Records from a data collection
★ ★ ★

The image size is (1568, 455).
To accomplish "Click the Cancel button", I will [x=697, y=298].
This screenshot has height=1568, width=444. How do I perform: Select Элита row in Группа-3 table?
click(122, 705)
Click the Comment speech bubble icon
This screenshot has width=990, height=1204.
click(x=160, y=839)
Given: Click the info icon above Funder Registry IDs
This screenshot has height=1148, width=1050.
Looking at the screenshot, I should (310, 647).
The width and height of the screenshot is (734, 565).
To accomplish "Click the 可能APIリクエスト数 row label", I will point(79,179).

★ ★ ★

(WHAT IS BEING ASKED) Reproduce the listing, substituting "symbol" for every occurrence of "icon" and leaving everything else unchanged.

(ANSWER)
The image size is (1568, 455).
To accomplish "Click the Cancel button", I will [x=697, y=298].
This screenshot has height=1568, width=444. How do I perform: Select Элита row in Группа-3 table?
click(122, 705)
Click the Comment speech bubble symbol
This screenshot has width=990, height=1204.
click(x=160, y=839)
Given: Click the info symbol above Funder Registry IDs
This screenshot has height=1148, width=1050.
Looking at the screenshot, I should (310, 647).
The width and height of the screenshot is (734, 565).
To accomplish "Click the 可能APIリクエスト数 row label", I will point(79,179).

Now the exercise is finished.